So what I got was that they want me to reverse everything I think not sure..
R_x-axis:Triangle ABC = T(x,y) to (x, y-3)
The points given for the image of the following are
$$A''(2,5) B''(-4,2) C''(-1,-6) $$
So the first thing i thought i would do was to reverse $$(x,-y)$$
As That's the way you do the reflection across So
The first points i did
$$ A(2,-5)B(-4,-2) C (-1,6)$$
I got this as I thought if the point was (2,5) after the reflection all i had to do was reverse it so i thought the original was (2,-5) so i thought the negative was cancelled when you did the transformation.

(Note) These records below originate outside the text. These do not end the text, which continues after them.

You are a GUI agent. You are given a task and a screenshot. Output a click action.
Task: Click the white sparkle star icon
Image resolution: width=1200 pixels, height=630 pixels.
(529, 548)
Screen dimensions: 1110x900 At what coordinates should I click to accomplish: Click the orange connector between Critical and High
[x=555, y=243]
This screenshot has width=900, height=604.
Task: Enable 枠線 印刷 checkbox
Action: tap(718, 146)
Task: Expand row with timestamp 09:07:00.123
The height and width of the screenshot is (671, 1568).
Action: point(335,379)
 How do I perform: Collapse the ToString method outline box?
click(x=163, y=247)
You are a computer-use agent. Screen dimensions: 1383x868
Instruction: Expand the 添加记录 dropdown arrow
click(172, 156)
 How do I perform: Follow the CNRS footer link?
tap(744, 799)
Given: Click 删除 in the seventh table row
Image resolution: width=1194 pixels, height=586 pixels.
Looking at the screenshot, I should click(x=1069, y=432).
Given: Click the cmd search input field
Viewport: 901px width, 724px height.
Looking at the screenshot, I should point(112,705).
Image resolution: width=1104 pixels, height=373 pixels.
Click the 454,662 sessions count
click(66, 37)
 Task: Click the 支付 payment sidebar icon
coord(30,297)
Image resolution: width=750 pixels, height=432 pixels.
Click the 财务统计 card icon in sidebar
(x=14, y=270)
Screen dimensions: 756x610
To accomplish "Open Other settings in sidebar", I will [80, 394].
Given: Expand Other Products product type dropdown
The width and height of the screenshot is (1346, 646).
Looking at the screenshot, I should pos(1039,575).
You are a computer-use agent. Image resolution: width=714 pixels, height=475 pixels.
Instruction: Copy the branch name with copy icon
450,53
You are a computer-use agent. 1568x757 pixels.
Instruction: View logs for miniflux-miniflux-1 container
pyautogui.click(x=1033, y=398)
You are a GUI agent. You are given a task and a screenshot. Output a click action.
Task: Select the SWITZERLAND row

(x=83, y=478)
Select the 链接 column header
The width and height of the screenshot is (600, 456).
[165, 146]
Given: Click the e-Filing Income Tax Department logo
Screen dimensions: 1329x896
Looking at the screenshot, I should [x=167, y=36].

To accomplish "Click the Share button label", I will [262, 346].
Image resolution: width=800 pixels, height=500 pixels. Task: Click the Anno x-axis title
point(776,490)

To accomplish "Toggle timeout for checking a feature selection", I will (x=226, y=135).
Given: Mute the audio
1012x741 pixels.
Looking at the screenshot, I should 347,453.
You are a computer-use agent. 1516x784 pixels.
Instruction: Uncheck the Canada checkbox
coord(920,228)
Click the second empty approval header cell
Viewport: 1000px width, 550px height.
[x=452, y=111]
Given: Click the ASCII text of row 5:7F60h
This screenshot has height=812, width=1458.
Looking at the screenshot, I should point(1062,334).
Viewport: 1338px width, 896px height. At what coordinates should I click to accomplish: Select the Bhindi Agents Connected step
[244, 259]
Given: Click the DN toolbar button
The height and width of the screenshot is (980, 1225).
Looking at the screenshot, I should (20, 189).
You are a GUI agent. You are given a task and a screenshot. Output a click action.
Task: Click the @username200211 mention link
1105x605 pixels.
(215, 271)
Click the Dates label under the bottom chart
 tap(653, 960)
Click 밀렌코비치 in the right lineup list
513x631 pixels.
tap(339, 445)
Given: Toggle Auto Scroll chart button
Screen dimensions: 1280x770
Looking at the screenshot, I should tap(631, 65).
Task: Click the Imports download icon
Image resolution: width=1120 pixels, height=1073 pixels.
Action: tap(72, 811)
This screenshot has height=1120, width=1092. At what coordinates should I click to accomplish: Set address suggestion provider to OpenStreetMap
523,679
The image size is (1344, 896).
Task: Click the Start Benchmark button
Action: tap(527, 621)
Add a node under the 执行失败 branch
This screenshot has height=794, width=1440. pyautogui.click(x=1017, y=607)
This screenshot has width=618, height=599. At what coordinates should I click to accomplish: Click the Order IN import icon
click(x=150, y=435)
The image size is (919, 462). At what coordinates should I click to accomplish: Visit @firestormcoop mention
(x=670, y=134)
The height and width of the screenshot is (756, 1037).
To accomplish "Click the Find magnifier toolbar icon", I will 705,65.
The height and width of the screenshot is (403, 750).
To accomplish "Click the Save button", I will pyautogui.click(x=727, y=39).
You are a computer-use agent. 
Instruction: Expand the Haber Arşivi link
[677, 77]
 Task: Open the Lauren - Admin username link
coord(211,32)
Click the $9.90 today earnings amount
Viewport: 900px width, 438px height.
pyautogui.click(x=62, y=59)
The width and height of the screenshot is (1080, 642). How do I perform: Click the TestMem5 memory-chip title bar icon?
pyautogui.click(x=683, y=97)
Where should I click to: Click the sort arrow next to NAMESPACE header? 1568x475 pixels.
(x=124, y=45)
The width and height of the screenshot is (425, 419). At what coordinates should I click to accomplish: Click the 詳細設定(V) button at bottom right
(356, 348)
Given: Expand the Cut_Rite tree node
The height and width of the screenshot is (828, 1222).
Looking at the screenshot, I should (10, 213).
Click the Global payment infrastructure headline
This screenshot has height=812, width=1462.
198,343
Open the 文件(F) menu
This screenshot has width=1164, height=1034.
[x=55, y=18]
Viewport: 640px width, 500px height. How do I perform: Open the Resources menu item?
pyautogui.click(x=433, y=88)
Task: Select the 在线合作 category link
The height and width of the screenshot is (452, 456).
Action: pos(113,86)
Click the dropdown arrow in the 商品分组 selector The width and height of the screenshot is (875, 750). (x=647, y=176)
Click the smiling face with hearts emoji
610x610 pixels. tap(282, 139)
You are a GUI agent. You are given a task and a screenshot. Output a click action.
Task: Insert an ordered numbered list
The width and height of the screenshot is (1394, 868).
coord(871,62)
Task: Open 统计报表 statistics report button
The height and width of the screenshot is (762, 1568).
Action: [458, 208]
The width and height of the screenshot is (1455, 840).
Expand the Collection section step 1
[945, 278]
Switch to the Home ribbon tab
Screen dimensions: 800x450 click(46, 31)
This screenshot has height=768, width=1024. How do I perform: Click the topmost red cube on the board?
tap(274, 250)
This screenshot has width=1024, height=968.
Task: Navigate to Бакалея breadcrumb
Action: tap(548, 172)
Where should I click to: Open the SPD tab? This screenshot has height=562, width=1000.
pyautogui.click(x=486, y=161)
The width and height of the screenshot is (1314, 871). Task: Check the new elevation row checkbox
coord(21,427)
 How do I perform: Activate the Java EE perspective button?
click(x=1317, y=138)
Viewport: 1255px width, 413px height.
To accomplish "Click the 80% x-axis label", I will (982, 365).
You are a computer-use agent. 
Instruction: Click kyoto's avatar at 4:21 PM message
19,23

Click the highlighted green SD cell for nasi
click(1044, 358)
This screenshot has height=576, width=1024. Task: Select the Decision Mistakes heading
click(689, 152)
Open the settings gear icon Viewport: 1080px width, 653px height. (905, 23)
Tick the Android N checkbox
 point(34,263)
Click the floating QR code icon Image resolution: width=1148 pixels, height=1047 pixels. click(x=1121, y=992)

than i did the other part of the question as asked
$$A(2,-2) B(-4,5) C(-1,-3) $$ the same way i got the first part of the question, just reversed what the question say so (y-3) than that means i just have to go 3 units up to reverse? But the points i got are wrong
In the terminology of mathematics, the pre-image of a set $X$ under a function $f$ is the set of points $Y$ such that $f(Y)$ is in $X$. In other words, you were given
and are asked to find the set of all inputs which would be turned into the given outputs.
In your particular case, you've got a very simply function - it's surjective (that is, every possible point in 2D space is an output from at least one input) and injective (every point is the output from at most one input). So your function has an inverse, and finding the preimage of a set is a simple matter of finding the inverse of your transformation rule and applying that to your set. The transformation rule $T$ takes points $(x, y)$ and maps them to $(x, y - 3)$. To reverse this, you would indeed map $(x, y)$ to $(x, y + 3)$.